■ **EXCERPT**:
==============================

International

Coalition politics: The earth moves in Britain

By Chris Patten

LONDON - Volcanoes have consequences - and I'm not just thinking about the chaos caused to air travel by Iceland's unpronounceable last eruption (known to the Pentagon as E-15). In 1783, a volcano in Iceland spewed so much ash into the atmosphere that the entire northern hemisphere was cooled for almost three years. This resulted in crop failures and famine, and some historians argue that it helped to precipitate the French Revolution.

Should we blame the "British Revolution" of 2010 on E-15? This undoubtedly would be going too far. But the agreement between the Conservatives and Liberal Democrats to form a coalition government does look revolutionary to many British voters. In London, governing arrangements that other countries take for granted look like a radically new type of politics.

The election produced an inconclusive result, even though the Conservative Party received 7% more of the popular vote than the second-place Labour Party. The failure to equalize electorates in different constituencies counted heavily against the winners, as it takes more votes to send a Conservative MP to Westminster than it does a Labour MP.

Conservative Prime Minister, David Cameron (centre R), and Liberal Democrat Deputy Prime Minister, Nick Clegg (centre L), walk to Parliament for the ceremonial opening on May 25. AFP

But the coalition negotiated by David Cameron's Conservatives with the third-place Liberal Democrats (which should give the government a comfortable majority in Parliament) is not so novel as some people think.

In the last years of the nineteenth century and the first half of the twentieth, coalition governments were quite common in Britain. It is only in the years since the Second World War that one-party government has been the rule, though the country did have an informal pact between Labour and Liberals in the 1970s.

Benjamin Disraeli, the nineteenth-century prime minister, famously said that Britain does not like coalitions. Although it is too early to judge, opinion polls suggest that the British people do at least like the look and the purpose of the current one.

But can this infatuation possibly last?

At the local level, Conservatives and Liberals tend to be at daggers drawn. This is partly because Liberals have usually thrived by winning seats from Conservatives when Conservative administrations are unpopular. Conservatives, for their part, think of Liberals as combining sanctimoniousness with hard-ball electoral tactics.

Moreover, there are substantial policy differences between the two parties, with Liberals placing political reform at the top of their agenda, in order to establish an electoral system that would suit them better.

Despite all this, the marriage has taken place, with the two parties' smart, attractive, and socially similar leaders - David Cameron and Nick Clegg - taking a bold gamble on their ability to get this new show on the road and to keep it there.

==============================

■ **SET PROBLEM A**:
In the article on Britain's coalition, for how long did the 1783 volcanic eruption in Iceland cool the northern hemisphere?
■ **SET PROBLEM B**:
Return the listing that follows word for word, omitting the pictures.

==============================

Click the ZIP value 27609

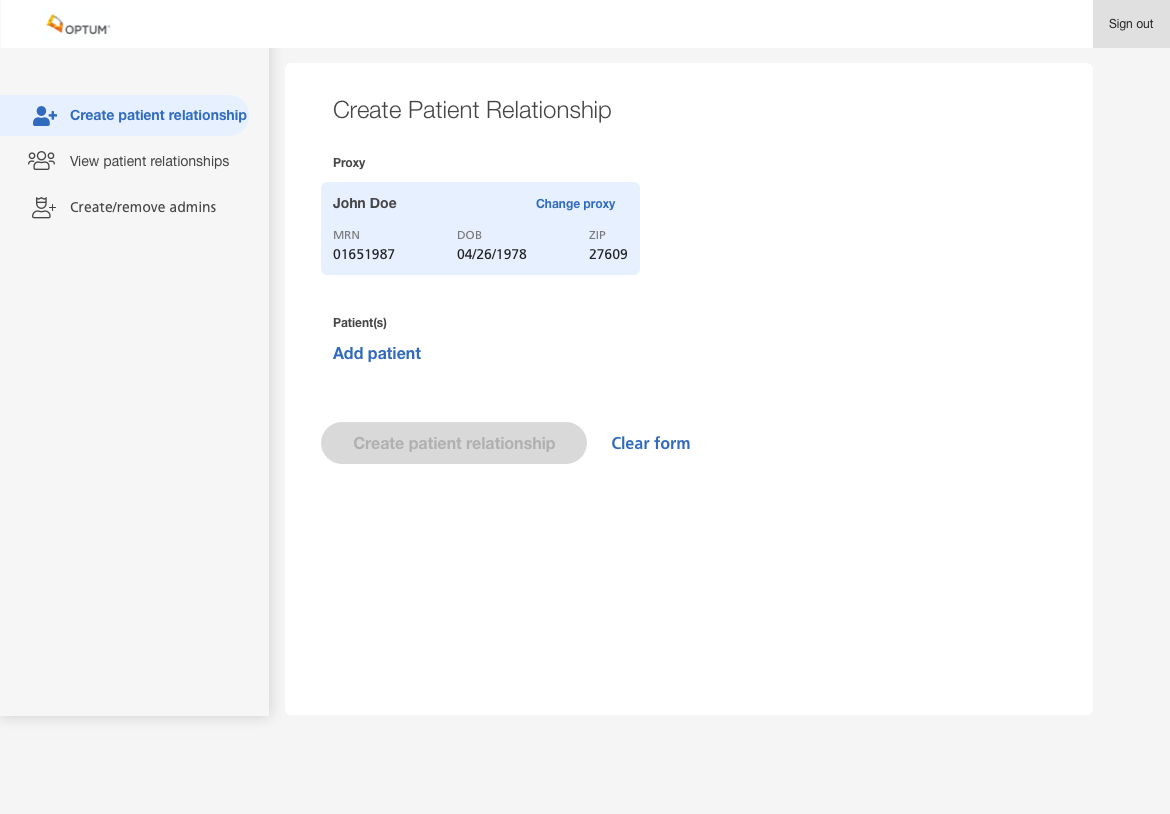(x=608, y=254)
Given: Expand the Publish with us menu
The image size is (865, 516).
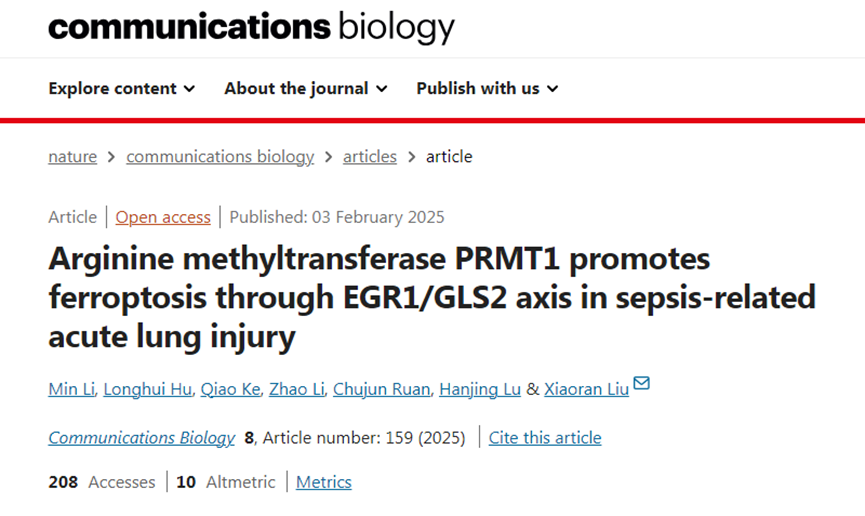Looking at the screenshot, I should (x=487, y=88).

==============================

■ **EXERCISE RESPONSE A**:
Almost three years.

■ **EXERCISE RESPONSE B**:
Click the ZIP value 27609

(x=608, y=254)
Given: Expand the Publish with us menu
The image size is (865, 516).
Looking at the screenshot, I should (x=487, y=88).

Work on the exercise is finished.